Step 1: Intake — reproduce scope from client report

Client-provided symptoms, configuration snapshots and slowlog extracts were collected and inspected. The collected artifacts confirmed frequent EVALSHA entries tied to MapCache eviction, a 3s client timeout, multiple JVM clients, and large value sizes. This established the operational window and showed the problem affected eviction paths rather than generic network instability.

Step 2: Slowlog and payload analysis

Slowlog samples were examined for command distribution, script SHA identifiers, execution time distribution, and parameter patterns. Discovery: EVALSHA dominated slowlog during incident windows and scripts carried the large serialized payloads as parameters. The presence of SPUBLISH inside the same Lua execution was noted. This indicated server-side command execution latency (not transport-level packet loss) was the primary cause.

Step 3: Redis configuration and runtime metrics review

Redis configuration files and runtime INFO outputs were reviewed for persistence, cluster settings, and IO threading. Configuration appeared standard (persistence disabled in supplied snapshot; cluster mode enabled; IO threads present). CPU and instantaneous_ops_per_sec were reviewed where available. Finding: no misconfiguration explained prolonged Lua blocking; single-threaded script execution semantics remained the limiting factor.

Step 4: Execution model and contention validation

LUA single-threaded execution behavior was cross-referenced with the observed concurrent invocation pattern. Multiple environments invoking MapCache eviction concurrently, each passing multi-hundred-KB to multi-MB payloads into Lua, was determined to create serializable blocking on the Redis event loop. This mapping explained how tens-to-hundreds of millisecond script runs queued other workload and exceeded the 3s client timeout under sustained concurrency.

Step 5: Mitigation design and verification planning

Options were evaluated and prioritized for short- and long-term impact: short-term changes (increase client timeout threshold and reduce eviction frequency) to reduce immediate errors; medium/long-term architecture changes (remove large binaries from Redis, store only metadata/URLs in Redis, compress or segment values) to eliminate large-payload Lua execution. Monitoring plan finalized (SLOWLOG, INFO commandstats, LATENCY, blocked_clients, CPU). This step led directly to implementation choices described in the Solution.

Solution:

Large binary documents were removed from Redis and migrated to external object storage; Redis now stores lightweight metadata and object references (IDs/URLs) instead of multi-hundred-KB/MB blobs. MapCache eviction was reconfigured to operate on metadata-only keys, and heavy post-eviction actions (pub/sub notifications) were moved out of Lua into asynchronous application-side handlers where atomicity was not required. A temporary client-side timeout increase and reduced eviction frequency were applied during migration.

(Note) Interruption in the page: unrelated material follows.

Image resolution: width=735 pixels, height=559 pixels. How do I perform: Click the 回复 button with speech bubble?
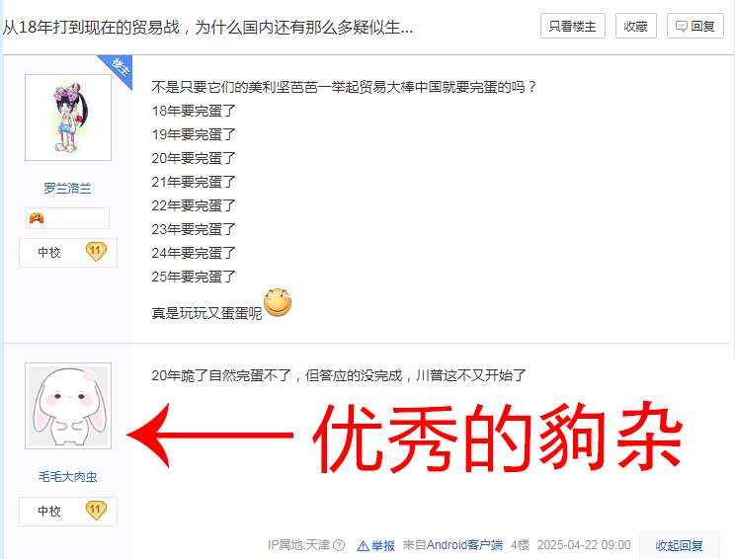coord(695,26)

Additional monitoring was enabled (SLOWLOG sampling, INFO commandstats, LATENCY DOCTOR, blocked_clients, and node CPU).

Architecturally, this reduces the size of parameters passed into Redis Lua scripts and the amount of memory copying and CPU work Redis must do during eviction, which avoids long single-threaded script runs and the resulting command queueing.

Conclusion:

Post-change observation showed a marked reduction in EVALSHA-dominated slowlog entries, median Lua execution times decreased to single-digit milliseconds for eviction scripts, and RedisResponseTimeoutException occurrences fell to near-zero. System stability improved by removing large-object processing from Redis and by isolating eviction logic from heavy payload handling, mitigating the single-threaded Lua blocking risk.